Qué hacer en Bolonia entre gastronomía, plazas históricas y escapadas por Italia

Bolonia es una de las ciudades más infravaloradas de Italia. Mucha gente llega atraída por la comida, pero termina descubriendo una ciudad universitaria con muchísimo ambiente, un centro histórico muy cómodo para recorrer a pie y una forma de viajar bastante más tranquila que en otras ciudades italianas más masificadas.

La clave para organizar qué hacer en Bolonia suele estar en combinar la parte monumental con experiencias gastronómicas y alguna excursión cercana.
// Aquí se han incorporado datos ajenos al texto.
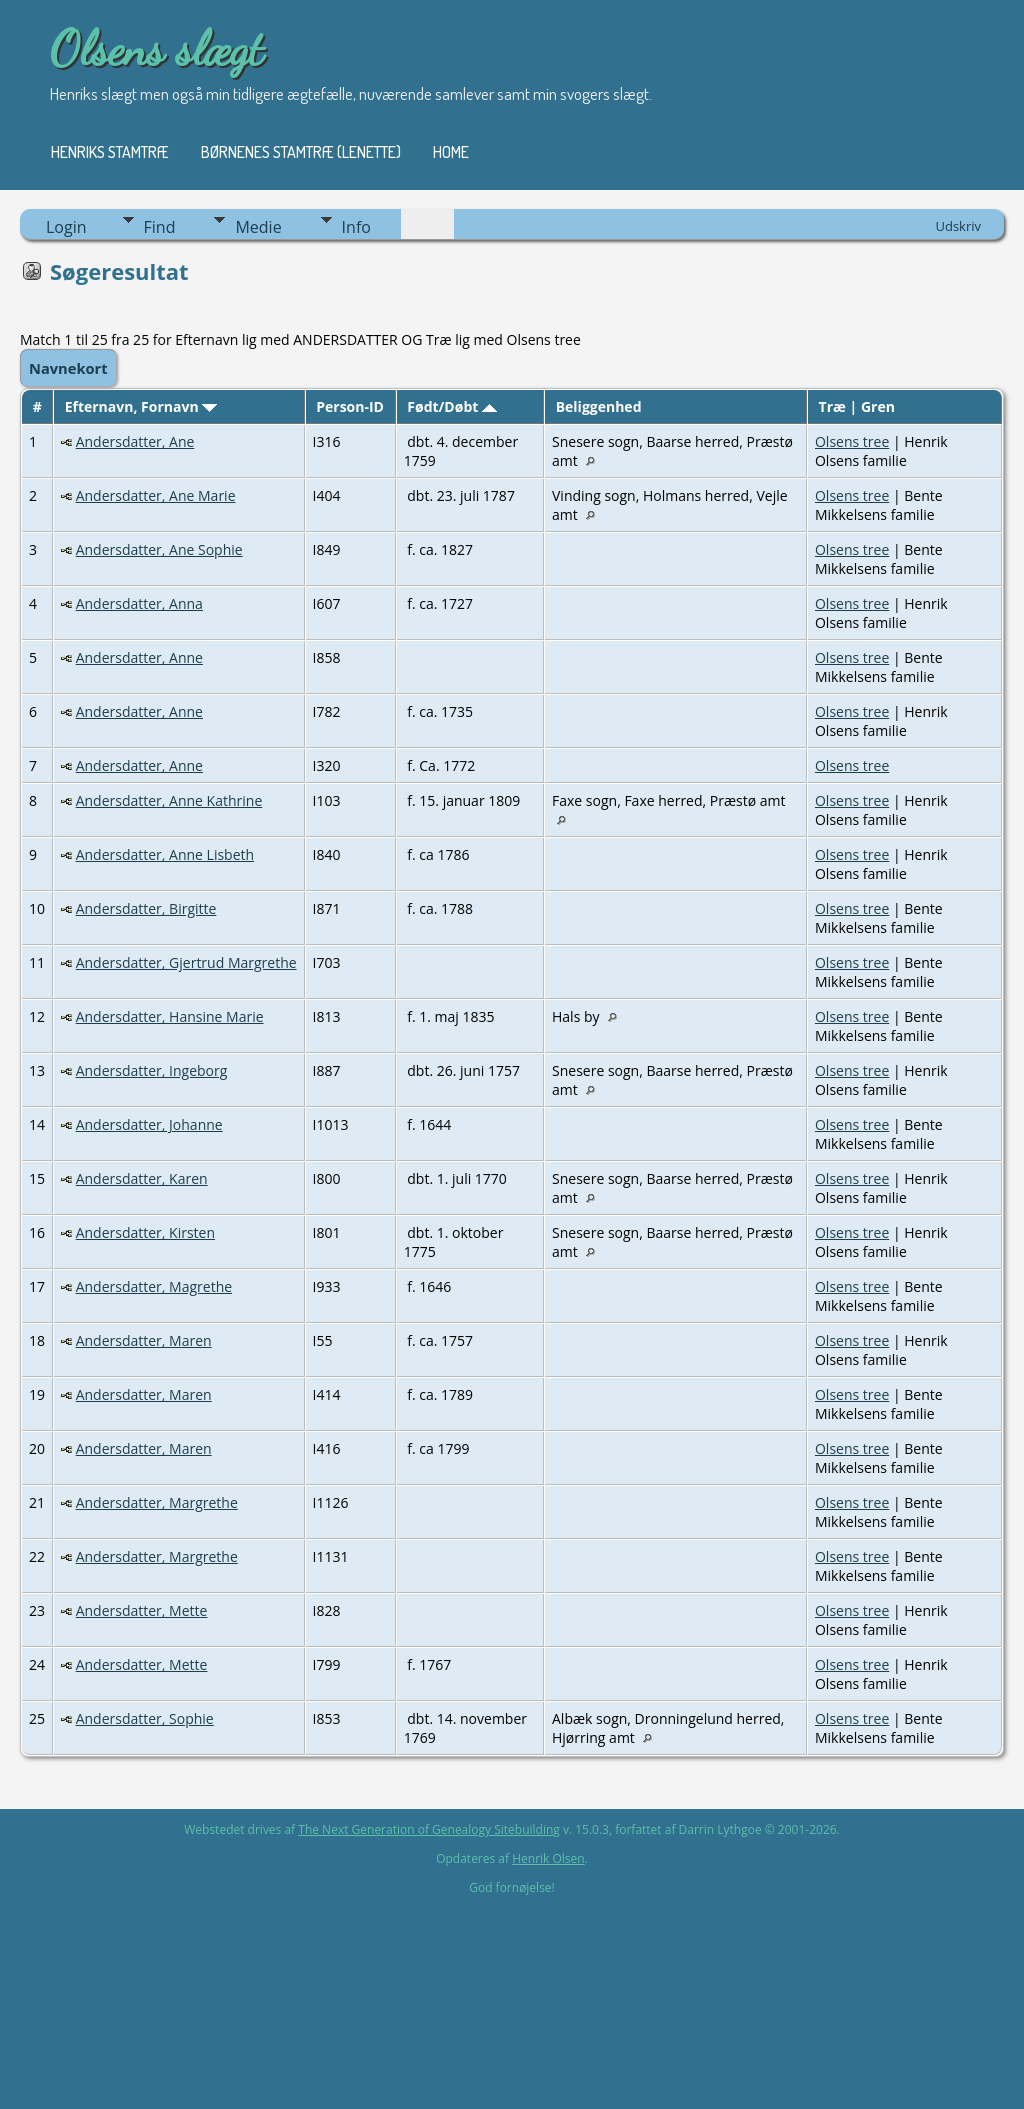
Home (451, 152)
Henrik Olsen (548, 1858)
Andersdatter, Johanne (149, 1124)
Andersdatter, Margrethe (157, 1502)
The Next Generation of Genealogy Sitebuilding (429, 1829)
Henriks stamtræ (110, 152)
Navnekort (68, 368)
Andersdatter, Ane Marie (156, 495)
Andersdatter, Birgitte (146, 908)
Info (356, 227)
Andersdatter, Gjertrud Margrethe (186, 962)
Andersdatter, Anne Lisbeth (165, 854)
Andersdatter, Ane (135, 441)
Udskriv (958, 226)
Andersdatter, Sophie (145, 1718)
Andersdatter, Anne (139, 657)
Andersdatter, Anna (139, 603)
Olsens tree (852, 441)
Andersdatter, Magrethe (154, 1286)
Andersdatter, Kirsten (145, 1232)
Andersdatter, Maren (144, 1340)
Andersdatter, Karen (142, 1178)
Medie (258, 227)
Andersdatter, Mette (142, 1610)
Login (66, 227)
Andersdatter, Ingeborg (152, 1070)
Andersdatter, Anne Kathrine (169, 800)
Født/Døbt (452, 406)
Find (160, 227)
Planes en Bolonia según el tipo de viaje

Si es tu primera vez, un tour por Bolonia suele ser una muy buena forma de empezar. La ciudad tiene muchísima historia ligada a la universidad, los soportales y el comercio, pero muchas veces pasa desapercibida si simplemente paseas sin contexto.

Además, Bolonia se disfruta mucho caminando. El centro histórico no es especialmente grande y muchas de las zonas más interesantes están bastante cerca unas de otras.

Si el viaje gira alrededor de la gastronomía —que suele ser lo más habitual aquí— las experiencias gastronómicas en Bolonia son probablemente de las actividades más recomendables. Y no solo por la pasta o los embutidos: la ciudad tiene una cultura culinaria muy potente y bastante diferente a la idea más turística que mucha gente tiene de la comida italiana.

También hay experiencias que combinan recorridos urbanos con degustaciones, algo muy práctico para quienes tienen pocos días y quieren aprovechar mejor el tiempo.

Si buscas una perspectiva diferente de la ciudad, visitas a lugares emblemáticos como la Torre del Reloj permiten descubrir Bolonia desde otro punto de vista y entender mejor su historia.

Y si quieres aprovechar la ubicación de la ciudad para conocer más Italia, excursiones a Florencia suelen ser una de las opciones más habituales desde Bolonia.

Aquí conviene tener en cuenta algo importante: Bolonia recibe bastante turismo gastronómico y universitario durante gran parte del año, pero especialmente entre abril y junio, septiembre y octubre. Además, muchos restaurantes y experiencias culinarias pequeñas tienen plazas limitadas, así que reservar con antelación suele compensar bastante.

En buendía solemos ver que Bolonia funciona especialmente bien para escapadas tranquilas, viajes gastronómicos y viajeros que quieren descubrir una Italia menos saturada.

Preguntas frecuentes

¿Cuántos días hacen falta para visitar Bolonia?

Con dos o tres días puedes recorrer la ciudad con bastante calma y añadir alguna experiencia gastronómica o excursión cercana como Florencia.

¿Merece la pena hacer una experiencia gastronómica en Bolonia?

Sí, de hecho es una de las mejores formas de entender la ciudad. Bolonia tiene una identidad gastronómica muy fuerte y muchas especialidades típicas que van bastante más allá de la pasta boloñesa que suele conocerse fuera de Italia.

¿Es recomendable visitar Florencia desde Bolonia?

Sí, porque las conexiones son muy cómodas y la distancia es relativamente corta. Mucha gente utiliza Bolonia como base para combinar varias ciudades italianas sin cambiar constantemente de alojamiento.

¿Cuál es la mejor época para viajar a Bolonia?

Primavera y otoño suelen ser las épocas más agradables para recorrer la ciudad caminando y disfrutar del ambiente universitario y gastronómico sin el calor fuerte del verano.